As the name suggests, open-scoring, used across all GLORY Kickboxing events, permits the fighters and the fans to see where a contender stands on the scorecards after a given round in a bout.
However, the concept of open-scoring in MMA in Colorado will not be across the board here.
Upon the approval of open-scoring for MMA and boxing in the state being announced, the CSBC noted that the use of the practice is still subject to promotional discretion and will thus not be mandatory at the present time.
Prior to Colorado approving open-scoring for MMA, the Kansas State Athletic Commission (KSAC) began to utilize the practice on a trial run starting in March of 2020 with INVICTA FC’s Phoenix Series 3 event, before being used regularly effective with the July 2, 2020 INVICTA FC 40 card.
Open-Scoring Still Widely Resisted
Although the LFA used open-scoring throughout its Kansas residencies during the fall of 2020, by and large, this practice is still resisted by many in the MMA community. Why? Why is the practice of open-scoring still widely a bone of contention among so many in the sport?
Unlike some of life’s problems, there, unfortunately, is no singular answer as far as the open-scoring dilemma. The topic is still one that is ripe for debate and it all depends upon who you ask about it.
Dana White On Open-Scoring
“If you saw your score up there, all you have to do is stay away from this guy for the next five minutes,” White argued. “That makes for a lot of bad third rounds.”
It should be mentioned, however, that the UFC is unlikely to return to Colorado, the state where its inaugural card was held in the fall of 1993, in the near future, as the promotion’s Vice President of Regulatory Affairs, Marc Ratner, is soundly opposed to the CSBC approving the use of knee strikes to a grounded opponent’s head as legal blows in MMA, also legal in ONE Championship.
Tony Cummings On Open-Scoring
“I think it applies real-time accountability,” Cummings said. “I should be answering questions (about judging) in real-time. I shouldn’t be answering them two or three days later.”
As per the Unified Rules of Mixed Martial Arts, there is currently no universal policy for open-scoring, leaving the decision to use open-scoring in combat sports (or not) in the hands of the various state athletic commissions.
Open-Scoring Across the Board in MMA Would Make For Entertaining Fights
While the debate both for and against universal open-scoring in MMA is likely not going away any time in the near future, in my opinion, having universal open-scoring would make for some rather exciting contests inside the cage.

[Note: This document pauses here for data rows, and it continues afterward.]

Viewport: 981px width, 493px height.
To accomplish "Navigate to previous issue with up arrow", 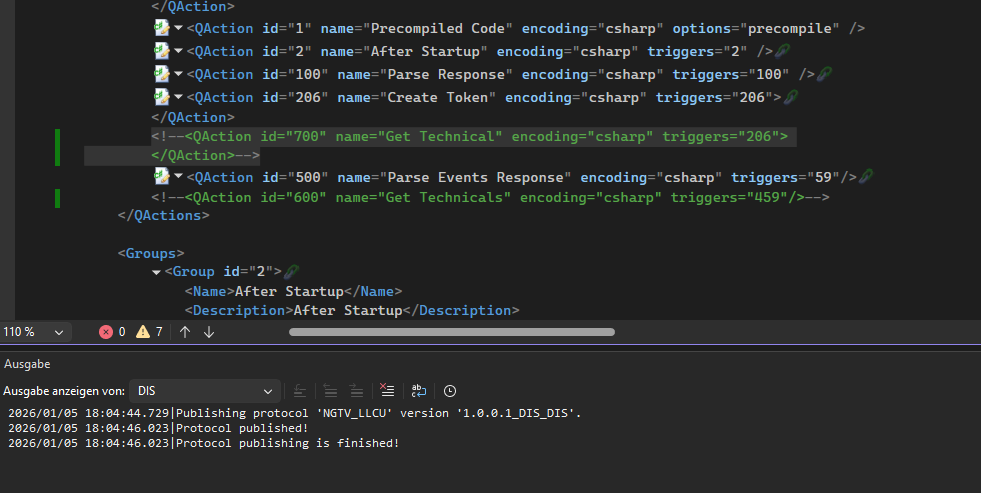I will (185, 332).
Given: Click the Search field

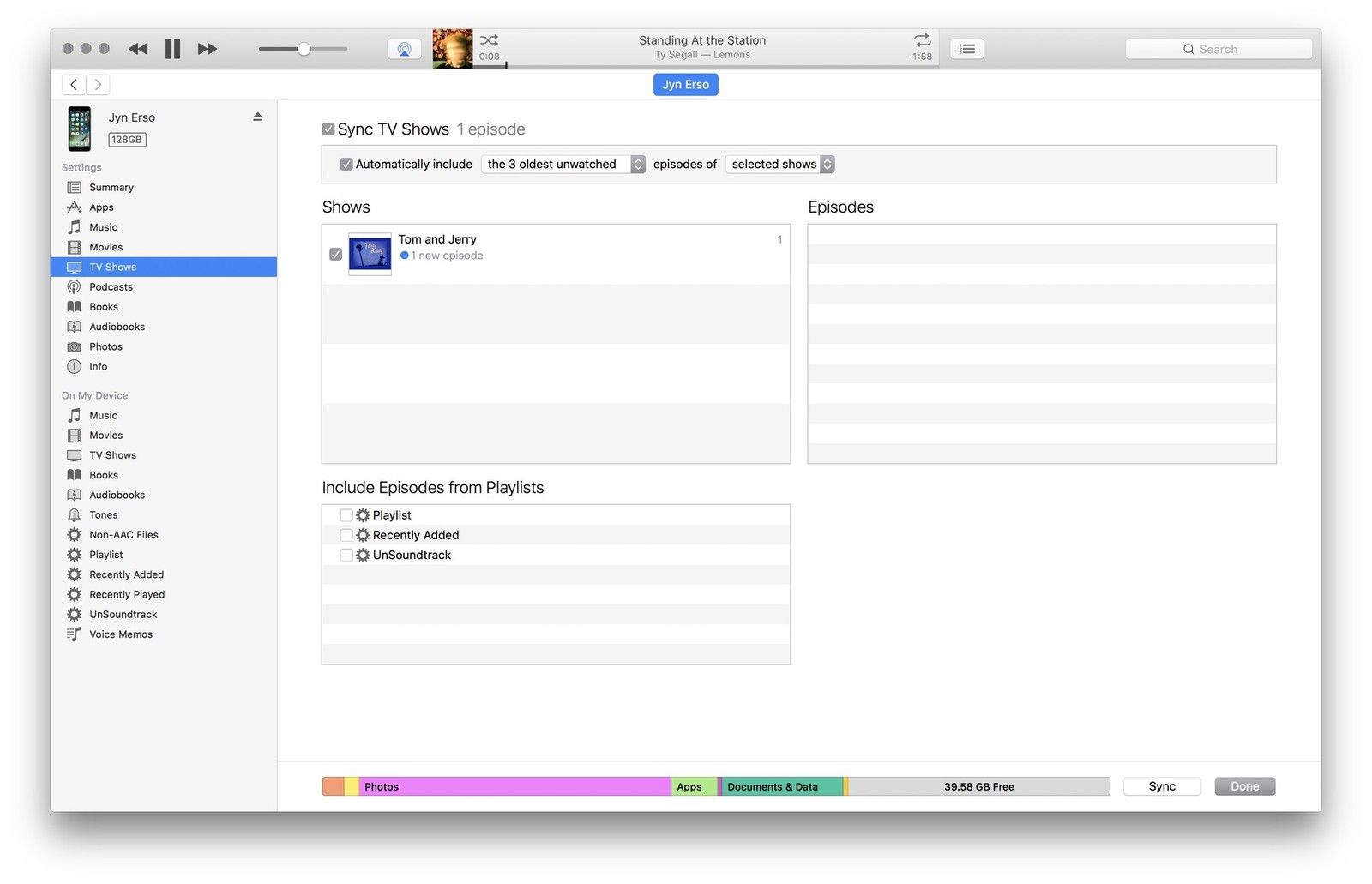Looking at the screenshot, I should [1219, 49].
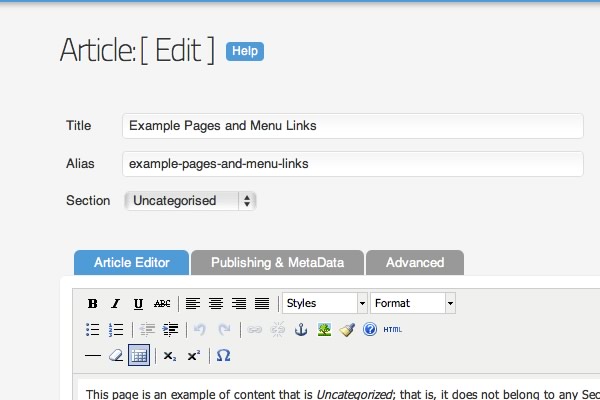Toggle underline text formatting

[x=138, y=303]
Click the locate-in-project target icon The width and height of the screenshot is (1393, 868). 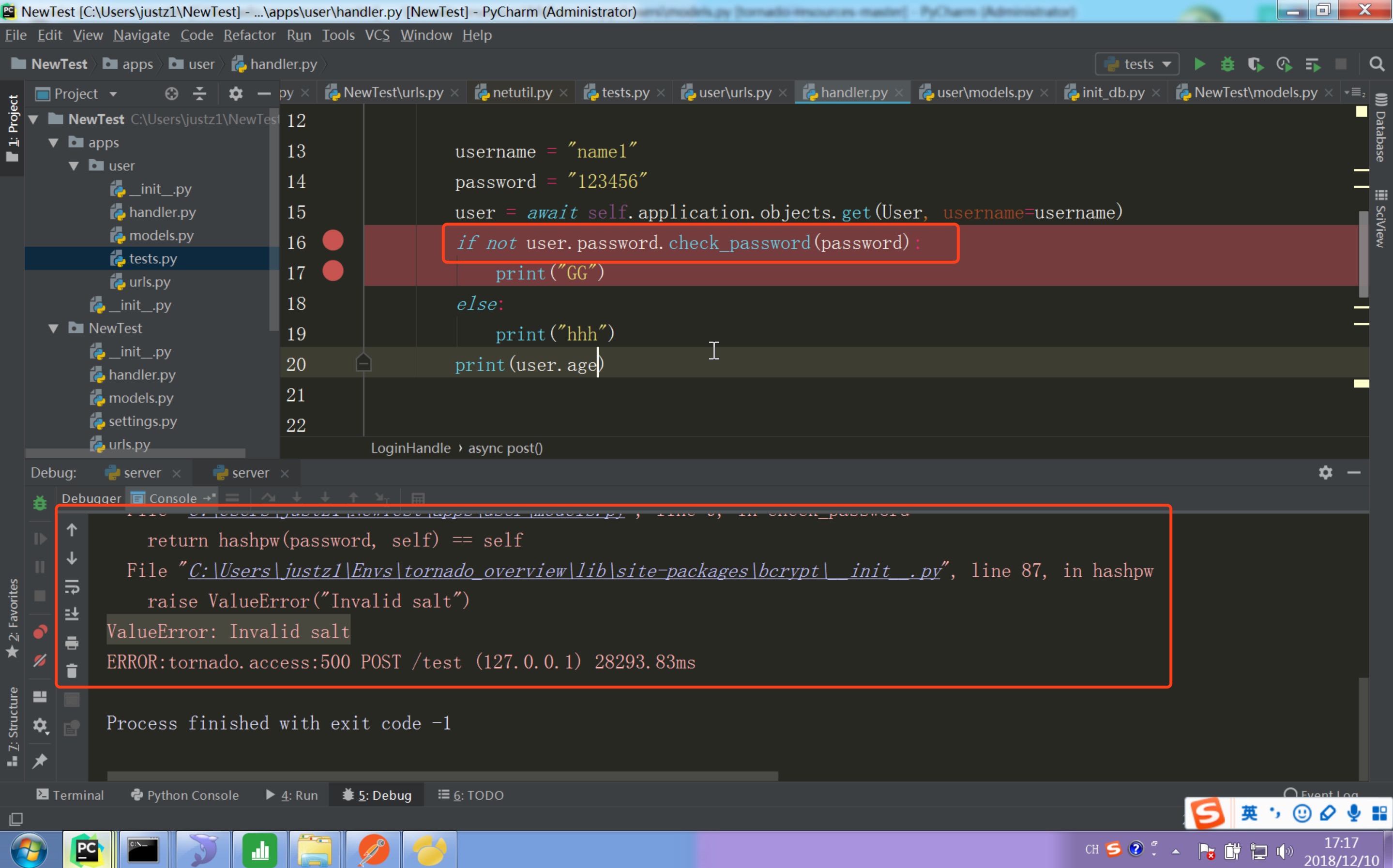coord(171,93)
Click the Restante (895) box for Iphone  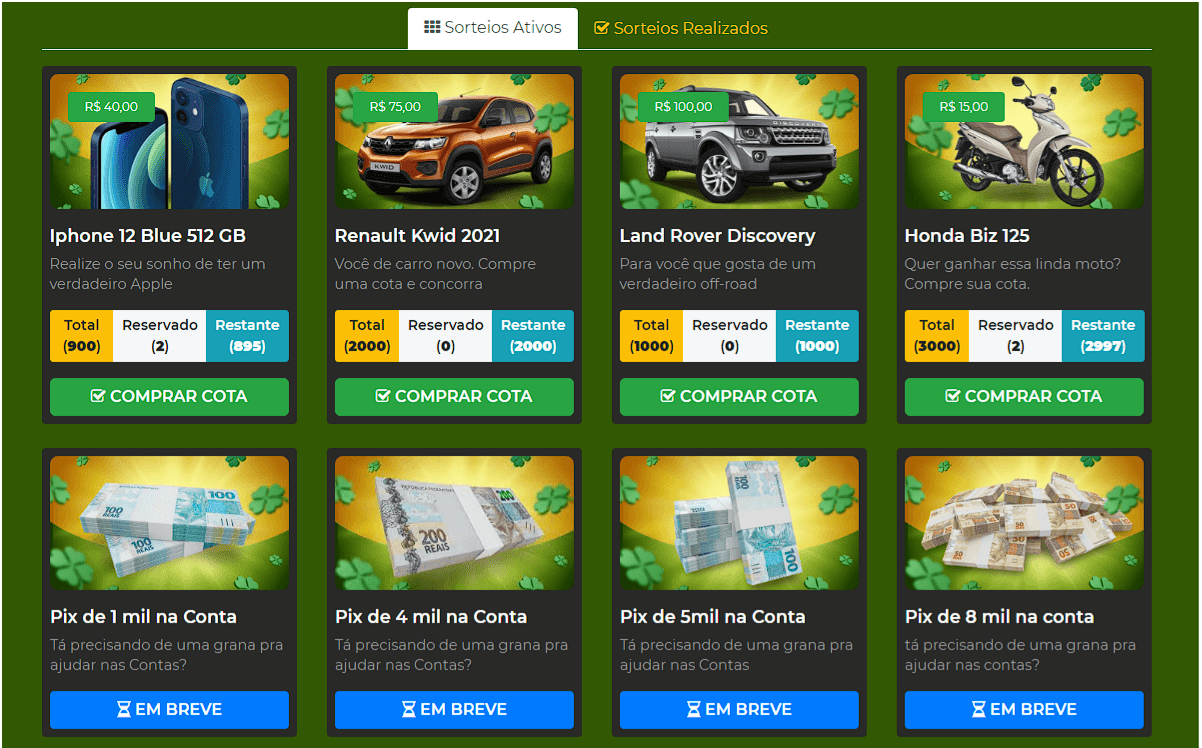pyautogui.click(x=247, y=336)
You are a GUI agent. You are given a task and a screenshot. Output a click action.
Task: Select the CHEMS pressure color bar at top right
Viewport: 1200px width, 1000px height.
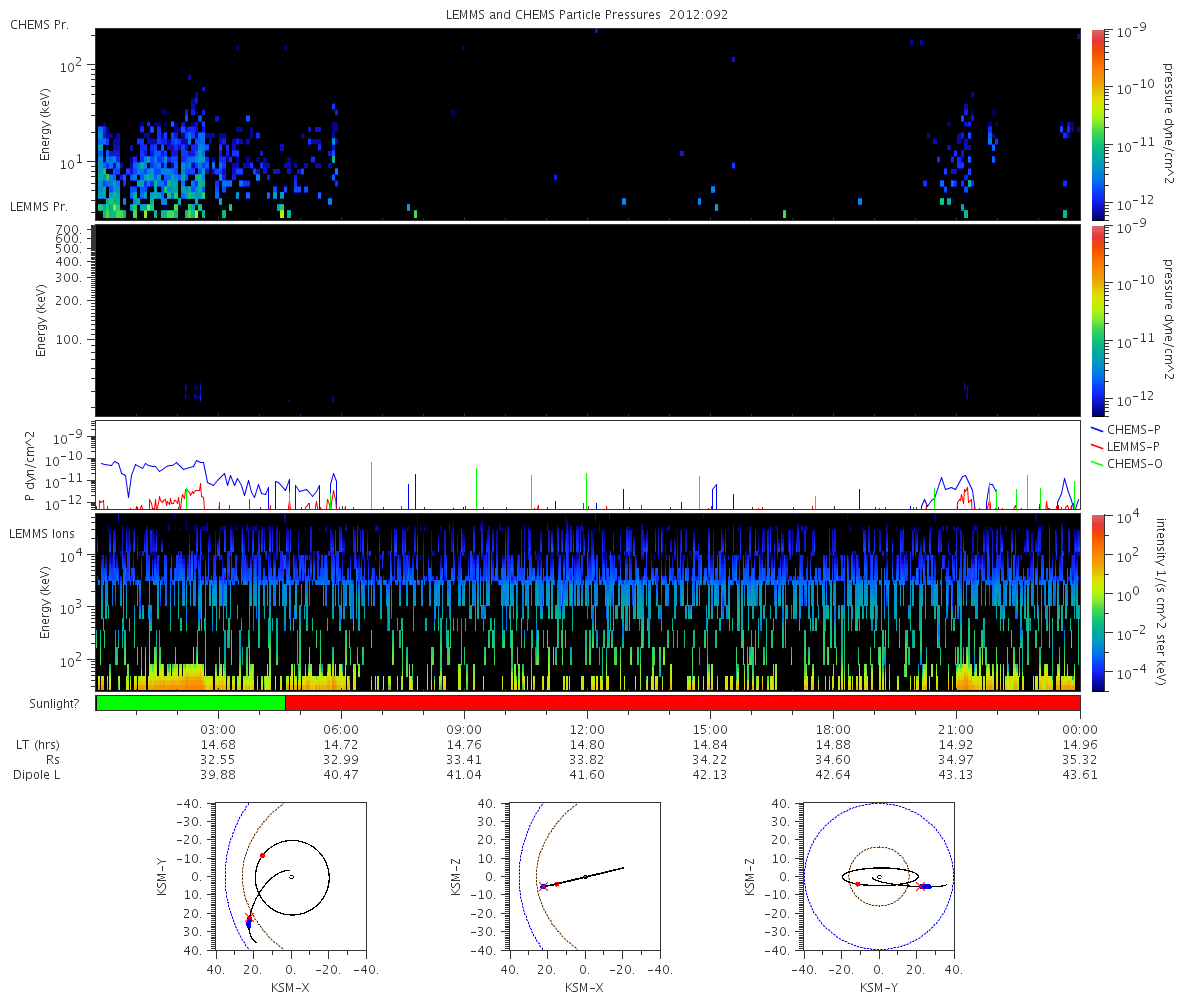click(x=1097, y=123)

Think about this one for a moment:
If universal open-scoring were to be utilized in MMA, it could potentially result in the trailing fighter on the scorecards adjusting his or her gameplan during the 60-second break ahead of the last round to try and steal away the win via knockout or submission from the controlling fighter.
Open-scoring could yield to more contenders for the “Fight of the Night” award.
A single UFC Fight Night could have multiple “Fight of the Night” contenders with open-scoring, as opposed to those nights where you just know that there’s a clear-cut winner for the award, usually the headlining bout.
It would all start with universal open-scoring in MMA.